What to produce: Pictures do not belong in the copy; transcribe everything else in the records exactly.
* * * * * * *
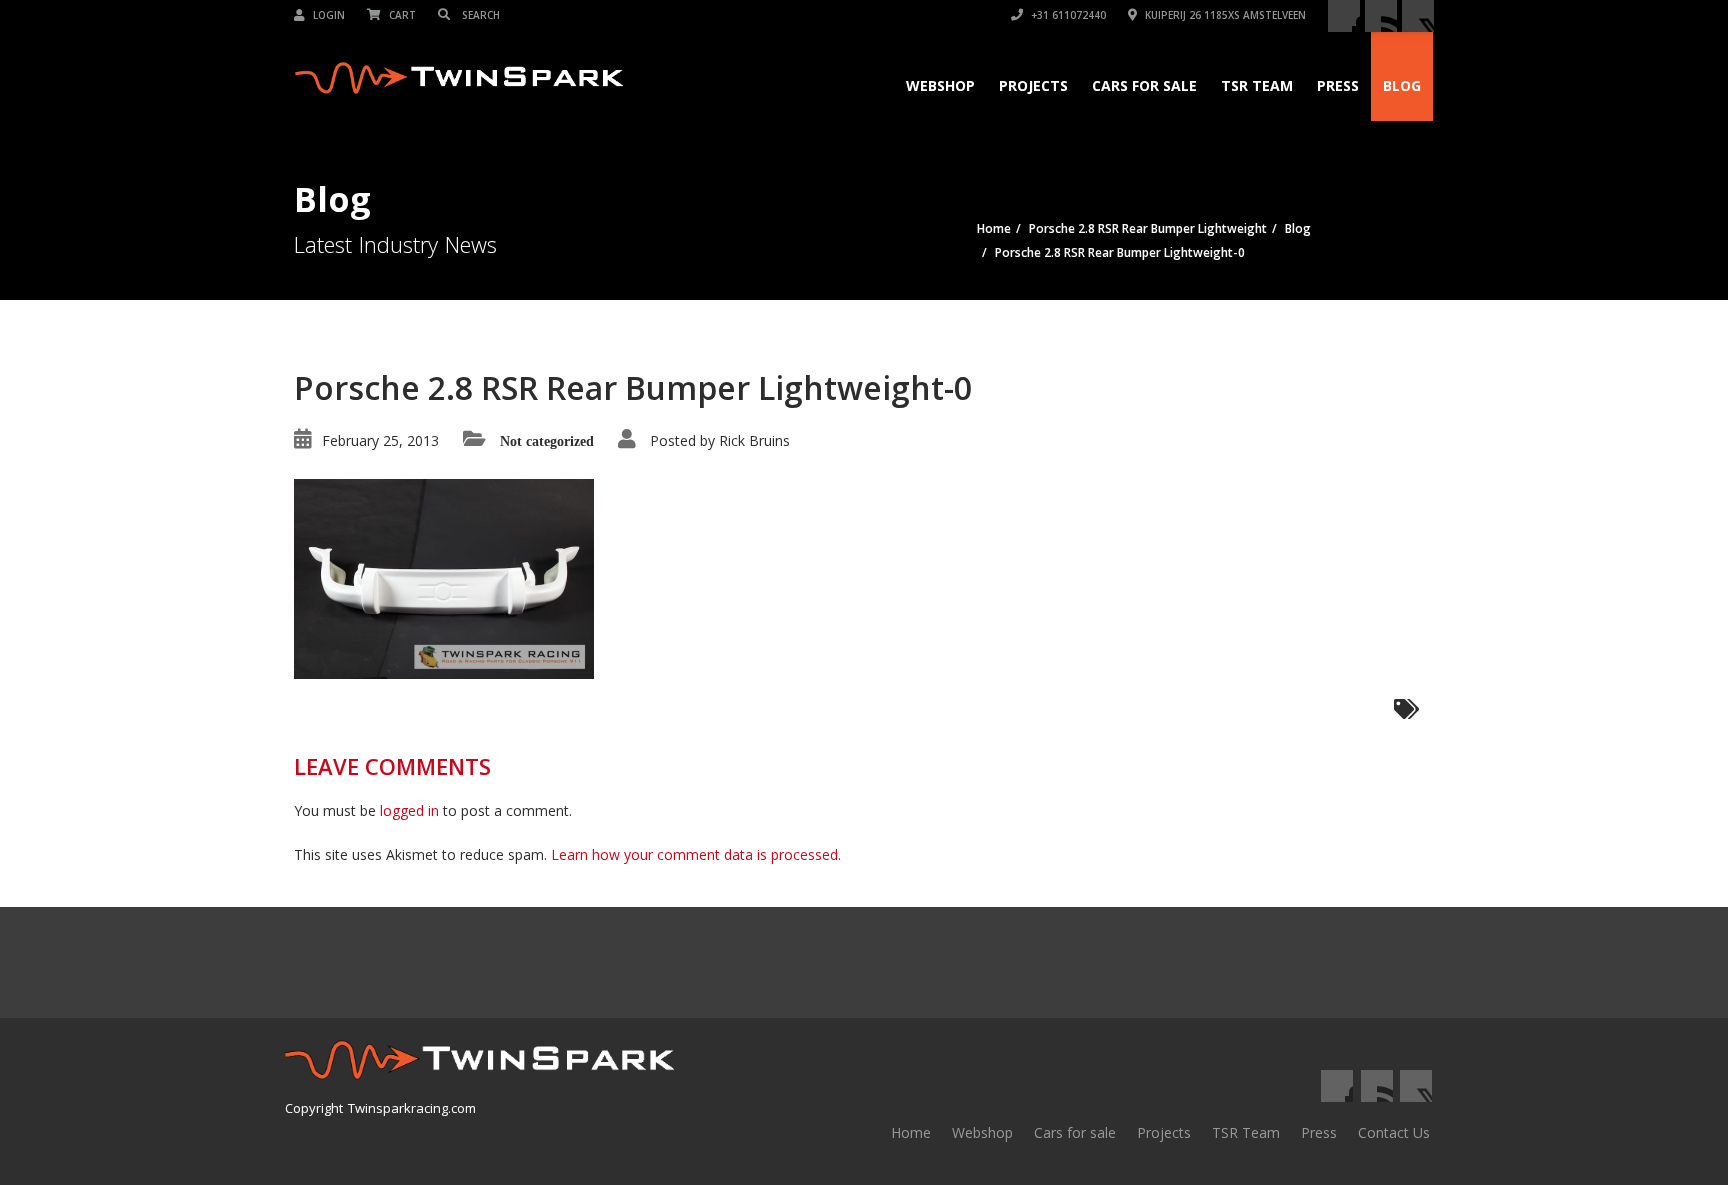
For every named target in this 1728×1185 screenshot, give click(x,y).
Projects (1033, 85)
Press (1338, 85)
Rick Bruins (754, 440)
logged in (409, 810)
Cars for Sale (1144, 85)
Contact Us (1394, 1132)
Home (911, 1132)
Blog (1402, 85)
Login (327, 15)
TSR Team (1257, 85)
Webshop (940, 85)
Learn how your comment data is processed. (696, 854)
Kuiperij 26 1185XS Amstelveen (1224, 15)
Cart (401, 15)
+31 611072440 (1067, 15)
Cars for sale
* * * * * * *
Written answer:
For every named target in this 1728×1185 screenshot, give click(x,y).
Projects (1033, 85)
Press (1338, 85)
Rick Bruins (754, 440)
logged in (409, 810)
Cars for Sale (1144, 85)
Contact Us (1394, 1132)
Home (911, 1132)
Blog (1402, 85)
Login (327, 15)
TSR Team (1257, 85)
Webshop (940, 85)
Learn how your comment data is processed. (696, 854)
Kuiperij 26 1185XS Amstelveen (1224, 15)
Cart (401, 15)
+31 611072440 (1067, 15)
Cars for sale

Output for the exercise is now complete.